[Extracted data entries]
=== Section Start ===
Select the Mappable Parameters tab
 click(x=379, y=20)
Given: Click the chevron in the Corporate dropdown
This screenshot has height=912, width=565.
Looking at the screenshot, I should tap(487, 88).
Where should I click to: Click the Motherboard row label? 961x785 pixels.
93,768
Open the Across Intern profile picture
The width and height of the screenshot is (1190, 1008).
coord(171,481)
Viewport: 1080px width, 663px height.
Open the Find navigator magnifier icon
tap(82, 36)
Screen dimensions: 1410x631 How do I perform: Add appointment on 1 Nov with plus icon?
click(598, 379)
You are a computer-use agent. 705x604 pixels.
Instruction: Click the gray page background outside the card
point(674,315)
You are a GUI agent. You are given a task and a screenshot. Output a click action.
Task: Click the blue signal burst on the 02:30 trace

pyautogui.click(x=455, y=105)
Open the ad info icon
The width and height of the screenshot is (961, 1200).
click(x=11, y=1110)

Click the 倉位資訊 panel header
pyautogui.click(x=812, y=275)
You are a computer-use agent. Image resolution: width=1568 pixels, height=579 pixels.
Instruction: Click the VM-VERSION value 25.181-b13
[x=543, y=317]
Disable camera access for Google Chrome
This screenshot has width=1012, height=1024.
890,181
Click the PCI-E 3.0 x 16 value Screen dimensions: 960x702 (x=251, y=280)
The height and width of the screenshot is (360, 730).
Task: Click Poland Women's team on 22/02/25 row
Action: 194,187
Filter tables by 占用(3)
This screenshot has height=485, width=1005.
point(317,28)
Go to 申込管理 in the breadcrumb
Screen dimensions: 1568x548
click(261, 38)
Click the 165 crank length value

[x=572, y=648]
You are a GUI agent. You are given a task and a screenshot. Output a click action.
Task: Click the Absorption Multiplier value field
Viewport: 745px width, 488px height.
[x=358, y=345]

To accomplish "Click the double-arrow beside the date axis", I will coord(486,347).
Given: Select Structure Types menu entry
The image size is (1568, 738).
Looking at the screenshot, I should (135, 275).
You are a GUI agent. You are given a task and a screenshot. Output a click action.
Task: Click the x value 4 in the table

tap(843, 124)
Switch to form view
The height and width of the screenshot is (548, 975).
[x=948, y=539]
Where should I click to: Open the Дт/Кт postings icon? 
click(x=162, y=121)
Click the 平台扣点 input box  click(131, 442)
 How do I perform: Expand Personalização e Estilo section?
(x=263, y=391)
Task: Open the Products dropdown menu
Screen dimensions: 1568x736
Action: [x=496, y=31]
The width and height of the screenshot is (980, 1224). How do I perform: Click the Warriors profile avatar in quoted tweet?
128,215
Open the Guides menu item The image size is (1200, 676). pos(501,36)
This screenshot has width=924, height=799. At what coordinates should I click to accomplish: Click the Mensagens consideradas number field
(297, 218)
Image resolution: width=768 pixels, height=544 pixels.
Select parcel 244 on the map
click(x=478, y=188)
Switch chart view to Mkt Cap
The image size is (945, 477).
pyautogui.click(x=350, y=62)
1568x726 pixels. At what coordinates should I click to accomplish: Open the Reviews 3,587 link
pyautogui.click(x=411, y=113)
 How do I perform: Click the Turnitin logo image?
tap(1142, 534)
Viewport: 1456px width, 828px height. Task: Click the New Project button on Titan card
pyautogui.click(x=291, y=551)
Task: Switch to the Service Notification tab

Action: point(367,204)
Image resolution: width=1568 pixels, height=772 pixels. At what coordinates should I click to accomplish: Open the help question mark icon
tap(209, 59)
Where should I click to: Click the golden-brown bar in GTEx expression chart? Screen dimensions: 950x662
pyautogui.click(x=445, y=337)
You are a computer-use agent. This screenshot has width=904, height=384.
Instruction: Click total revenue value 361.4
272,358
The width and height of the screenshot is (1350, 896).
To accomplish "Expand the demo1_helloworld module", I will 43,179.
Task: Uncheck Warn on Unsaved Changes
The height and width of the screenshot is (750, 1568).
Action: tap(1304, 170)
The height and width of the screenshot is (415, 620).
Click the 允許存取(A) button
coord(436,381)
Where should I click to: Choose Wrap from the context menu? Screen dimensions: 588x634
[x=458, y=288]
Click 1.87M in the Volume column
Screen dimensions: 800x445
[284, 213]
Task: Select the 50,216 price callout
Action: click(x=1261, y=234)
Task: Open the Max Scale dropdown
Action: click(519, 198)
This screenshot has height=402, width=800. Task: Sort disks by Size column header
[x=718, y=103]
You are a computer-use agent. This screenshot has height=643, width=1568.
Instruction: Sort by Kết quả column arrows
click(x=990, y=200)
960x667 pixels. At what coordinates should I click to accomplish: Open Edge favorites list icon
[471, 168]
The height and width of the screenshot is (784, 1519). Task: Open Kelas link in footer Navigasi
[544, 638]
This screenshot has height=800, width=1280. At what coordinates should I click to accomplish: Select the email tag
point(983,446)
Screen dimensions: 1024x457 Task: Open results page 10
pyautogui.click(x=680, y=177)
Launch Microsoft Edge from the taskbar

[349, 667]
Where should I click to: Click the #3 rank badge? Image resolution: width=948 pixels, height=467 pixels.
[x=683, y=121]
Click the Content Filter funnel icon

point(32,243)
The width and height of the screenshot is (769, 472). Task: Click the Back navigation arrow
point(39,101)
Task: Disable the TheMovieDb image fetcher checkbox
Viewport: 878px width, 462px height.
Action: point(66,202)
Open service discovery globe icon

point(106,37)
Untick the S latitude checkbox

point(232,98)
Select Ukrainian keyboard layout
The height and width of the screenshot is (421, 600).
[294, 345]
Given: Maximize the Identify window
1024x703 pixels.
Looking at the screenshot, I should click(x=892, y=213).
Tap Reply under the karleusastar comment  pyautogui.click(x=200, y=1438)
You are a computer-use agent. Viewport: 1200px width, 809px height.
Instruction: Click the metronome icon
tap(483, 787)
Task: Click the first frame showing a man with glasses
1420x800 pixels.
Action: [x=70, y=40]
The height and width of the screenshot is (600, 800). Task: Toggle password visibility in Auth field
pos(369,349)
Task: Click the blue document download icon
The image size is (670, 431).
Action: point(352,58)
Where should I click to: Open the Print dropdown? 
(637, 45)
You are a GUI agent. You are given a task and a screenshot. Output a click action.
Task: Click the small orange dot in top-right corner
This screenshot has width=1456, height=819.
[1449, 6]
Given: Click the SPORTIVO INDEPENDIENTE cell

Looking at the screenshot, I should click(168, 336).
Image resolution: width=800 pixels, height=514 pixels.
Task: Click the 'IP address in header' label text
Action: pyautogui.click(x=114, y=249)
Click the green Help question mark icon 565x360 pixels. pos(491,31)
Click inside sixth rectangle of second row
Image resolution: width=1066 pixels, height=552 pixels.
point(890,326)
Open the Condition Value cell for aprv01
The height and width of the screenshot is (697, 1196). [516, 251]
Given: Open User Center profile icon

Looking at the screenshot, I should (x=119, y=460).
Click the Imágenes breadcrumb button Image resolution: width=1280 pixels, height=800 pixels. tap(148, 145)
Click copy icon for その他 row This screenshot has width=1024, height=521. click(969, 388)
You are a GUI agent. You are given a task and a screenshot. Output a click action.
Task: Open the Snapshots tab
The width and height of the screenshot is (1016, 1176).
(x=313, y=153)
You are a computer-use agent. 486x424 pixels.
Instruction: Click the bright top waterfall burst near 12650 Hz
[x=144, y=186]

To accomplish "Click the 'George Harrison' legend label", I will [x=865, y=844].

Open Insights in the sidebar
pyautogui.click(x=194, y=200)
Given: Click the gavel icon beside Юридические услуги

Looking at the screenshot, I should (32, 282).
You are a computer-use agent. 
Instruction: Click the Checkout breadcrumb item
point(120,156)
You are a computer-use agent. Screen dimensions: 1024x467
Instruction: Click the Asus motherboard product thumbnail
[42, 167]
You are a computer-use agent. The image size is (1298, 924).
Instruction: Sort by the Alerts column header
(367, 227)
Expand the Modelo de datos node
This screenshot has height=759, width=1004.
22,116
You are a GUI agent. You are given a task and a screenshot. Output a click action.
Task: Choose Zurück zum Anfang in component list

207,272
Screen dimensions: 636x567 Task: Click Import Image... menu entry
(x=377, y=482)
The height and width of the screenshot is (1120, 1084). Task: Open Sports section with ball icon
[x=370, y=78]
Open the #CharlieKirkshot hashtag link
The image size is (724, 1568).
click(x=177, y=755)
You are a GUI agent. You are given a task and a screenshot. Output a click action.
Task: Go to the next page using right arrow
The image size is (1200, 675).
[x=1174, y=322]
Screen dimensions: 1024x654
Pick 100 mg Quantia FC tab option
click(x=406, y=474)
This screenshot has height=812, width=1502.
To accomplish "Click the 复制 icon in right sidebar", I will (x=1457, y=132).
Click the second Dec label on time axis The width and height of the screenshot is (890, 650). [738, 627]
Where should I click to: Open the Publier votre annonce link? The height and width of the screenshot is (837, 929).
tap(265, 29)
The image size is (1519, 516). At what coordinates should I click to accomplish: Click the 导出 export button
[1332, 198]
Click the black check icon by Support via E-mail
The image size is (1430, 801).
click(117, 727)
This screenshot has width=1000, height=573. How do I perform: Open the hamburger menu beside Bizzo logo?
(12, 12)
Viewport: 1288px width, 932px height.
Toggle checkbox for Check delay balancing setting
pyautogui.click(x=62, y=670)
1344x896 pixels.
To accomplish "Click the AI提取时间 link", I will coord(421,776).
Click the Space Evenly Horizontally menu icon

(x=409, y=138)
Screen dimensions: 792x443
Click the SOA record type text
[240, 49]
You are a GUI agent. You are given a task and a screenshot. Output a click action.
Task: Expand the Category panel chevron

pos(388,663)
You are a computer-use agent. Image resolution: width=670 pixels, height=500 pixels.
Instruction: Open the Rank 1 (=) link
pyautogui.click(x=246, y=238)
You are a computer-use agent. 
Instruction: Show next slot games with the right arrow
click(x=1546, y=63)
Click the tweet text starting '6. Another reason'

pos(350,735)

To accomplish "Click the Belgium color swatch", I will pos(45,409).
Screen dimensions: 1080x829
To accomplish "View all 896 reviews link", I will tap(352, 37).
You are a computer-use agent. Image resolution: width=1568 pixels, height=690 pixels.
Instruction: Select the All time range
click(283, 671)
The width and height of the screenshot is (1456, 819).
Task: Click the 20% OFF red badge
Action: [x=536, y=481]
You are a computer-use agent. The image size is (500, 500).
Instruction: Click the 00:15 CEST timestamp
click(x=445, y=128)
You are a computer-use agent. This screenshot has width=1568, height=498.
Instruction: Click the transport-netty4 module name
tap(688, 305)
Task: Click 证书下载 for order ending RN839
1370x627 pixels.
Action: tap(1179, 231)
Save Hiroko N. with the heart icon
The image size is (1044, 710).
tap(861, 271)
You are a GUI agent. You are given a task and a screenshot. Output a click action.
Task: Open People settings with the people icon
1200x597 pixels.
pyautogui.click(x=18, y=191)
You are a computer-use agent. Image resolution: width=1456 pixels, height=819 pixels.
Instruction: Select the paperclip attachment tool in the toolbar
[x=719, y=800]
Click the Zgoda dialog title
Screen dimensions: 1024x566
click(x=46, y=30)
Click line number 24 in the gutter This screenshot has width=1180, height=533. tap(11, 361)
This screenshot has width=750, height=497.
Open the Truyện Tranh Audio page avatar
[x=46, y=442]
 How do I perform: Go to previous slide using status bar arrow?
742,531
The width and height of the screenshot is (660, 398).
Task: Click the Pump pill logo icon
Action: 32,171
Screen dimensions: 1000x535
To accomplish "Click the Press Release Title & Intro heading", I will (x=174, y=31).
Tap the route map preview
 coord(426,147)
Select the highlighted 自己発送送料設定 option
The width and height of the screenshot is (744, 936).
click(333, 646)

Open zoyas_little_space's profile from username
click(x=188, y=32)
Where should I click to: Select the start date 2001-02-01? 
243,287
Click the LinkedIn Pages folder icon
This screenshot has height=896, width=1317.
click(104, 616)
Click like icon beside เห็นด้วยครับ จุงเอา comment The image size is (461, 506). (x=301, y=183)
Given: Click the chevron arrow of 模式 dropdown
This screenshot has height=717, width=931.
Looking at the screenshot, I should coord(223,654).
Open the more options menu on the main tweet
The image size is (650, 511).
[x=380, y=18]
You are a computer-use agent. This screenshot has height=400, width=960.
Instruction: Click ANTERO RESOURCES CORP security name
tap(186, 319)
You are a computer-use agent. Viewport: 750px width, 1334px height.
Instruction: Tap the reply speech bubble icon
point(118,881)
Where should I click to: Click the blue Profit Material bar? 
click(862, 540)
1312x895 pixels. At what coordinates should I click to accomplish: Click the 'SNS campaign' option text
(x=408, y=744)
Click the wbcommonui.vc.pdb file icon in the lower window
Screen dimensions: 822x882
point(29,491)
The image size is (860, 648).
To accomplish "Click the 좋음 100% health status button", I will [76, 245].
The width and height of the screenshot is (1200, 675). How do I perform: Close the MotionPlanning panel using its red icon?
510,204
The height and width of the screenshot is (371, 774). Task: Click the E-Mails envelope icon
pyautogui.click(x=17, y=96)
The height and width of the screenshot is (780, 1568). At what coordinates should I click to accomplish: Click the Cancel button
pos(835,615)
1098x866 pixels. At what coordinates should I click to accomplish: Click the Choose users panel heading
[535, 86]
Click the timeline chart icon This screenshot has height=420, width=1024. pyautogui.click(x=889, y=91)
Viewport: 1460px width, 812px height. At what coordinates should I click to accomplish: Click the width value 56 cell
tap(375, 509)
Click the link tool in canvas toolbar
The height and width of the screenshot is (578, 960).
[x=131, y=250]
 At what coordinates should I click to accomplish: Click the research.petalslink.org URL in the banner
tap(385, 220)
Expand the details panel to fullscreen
=== Section End ===
TASK TO CARRY OUT - Reproduce verbatim the lines above, from the line with "You are a computer-use agent. Image resolution: width=670" through the line with "has width=1568, height=498.".

TASK SOLUTION -
You are a computer-use agent. Image resolution: width=670 pixels, height=500 pixels.
Instruction: Open the Rank 1 (=) link
pyautogui.click(x=246, y=238)
You are a computer-use agent. 
Instruction: Show next slot games with the right arrow
click(x=1546, y=63)
Click the tweet text starting '6. Another reason'

pos(350,735)

To accomplish "Click the Belgium color swatch", I will pos(45,409).
Screen dimensions: 1080x829
To accomplish "View all 896 reviews link", I will tap(352, 37).
You are a computer-use agent. Image resolution: width=1568 pixels, height=690 pixels.
Instruction: Select the All time range
click(283, 671)
The width and height of the screenshot is (1456, 819).
Task: Click the 20% OFF red badge
Action: [x=536, y=481]
You are a computer-use agent. The image size is (500, 500).
Instruction: Click the 00:15 CEST timestamp
click(x=445, y=128)
You are a computer-use agent. This screenshot has width=1568, height=498.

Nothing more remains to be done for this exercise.